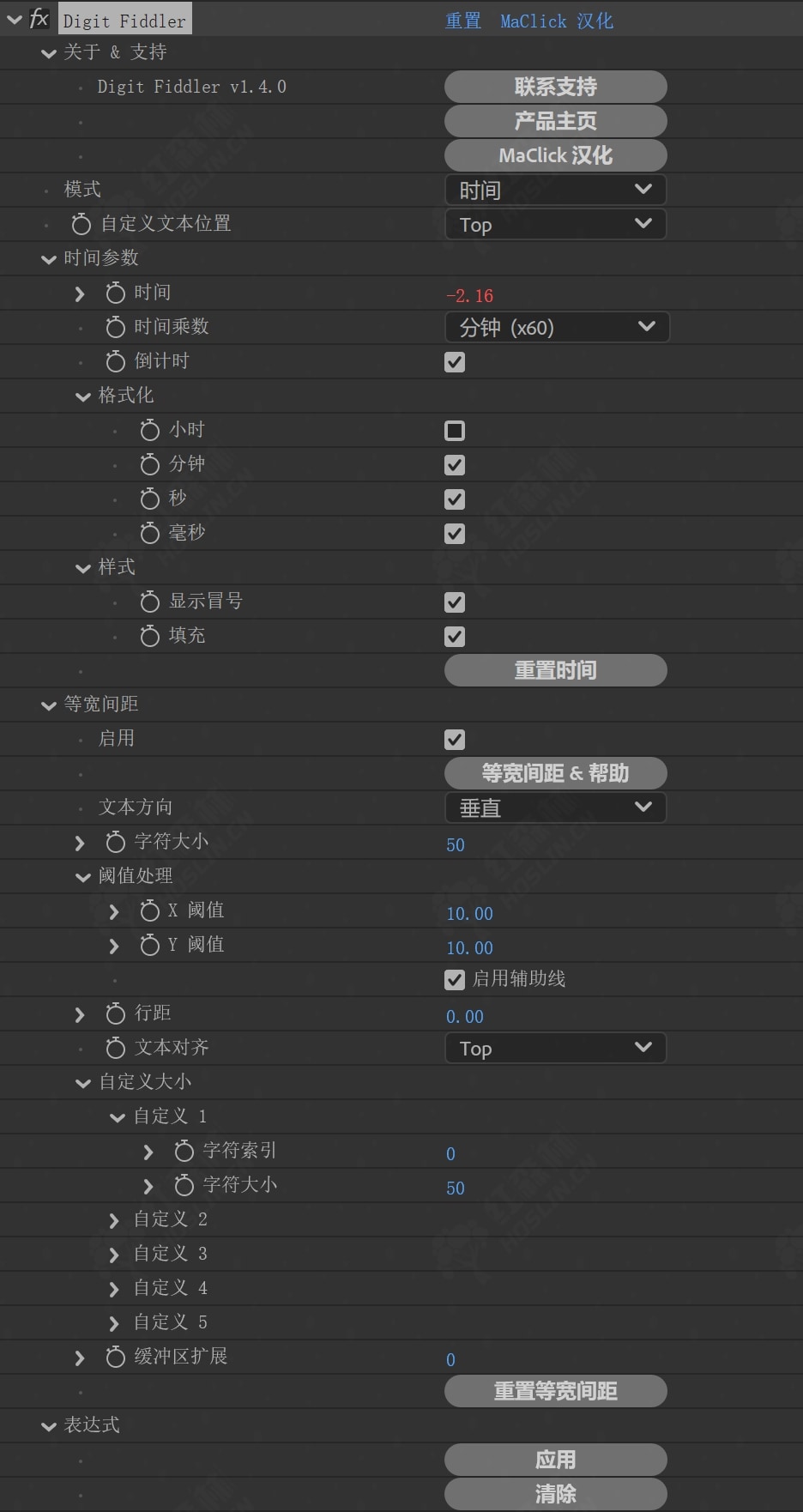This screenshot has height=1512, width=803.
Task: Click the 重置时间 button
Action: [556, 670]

--

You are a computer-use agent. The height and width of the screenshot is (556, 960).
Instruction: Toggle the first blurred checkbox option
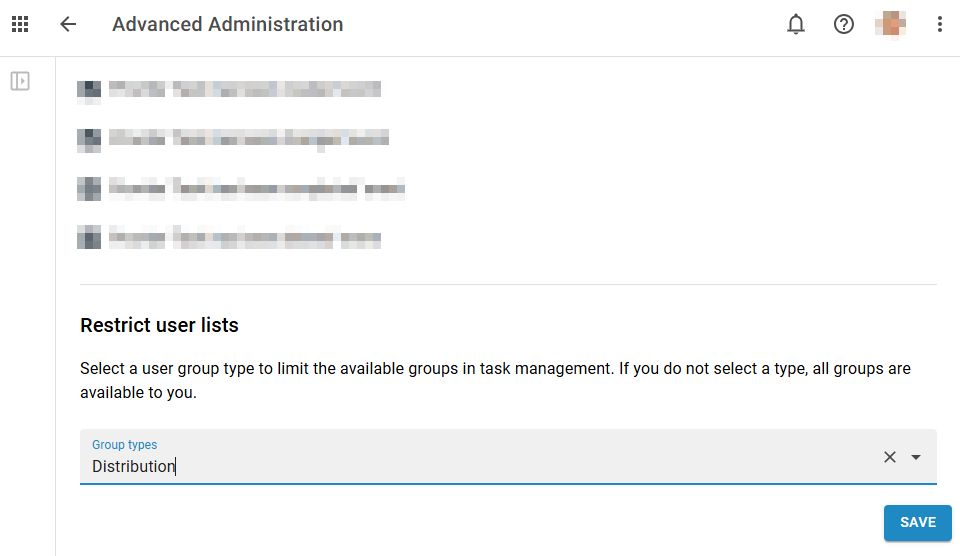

## PROBLEM TO WORK ON
Please update the lines of the records beginning at the line that has "This screenshot has height=1512, width=803." and stopping after the line that has "Action: [556, 670]", putting "image" in place of "screenshot" and keeping everything else unchanged. Leave the pictures out of your answer.

## EXERCISE SOLUTION
This image has height=1512, width=803.
Task: Click the 重置时间 button
Action: [556, 670]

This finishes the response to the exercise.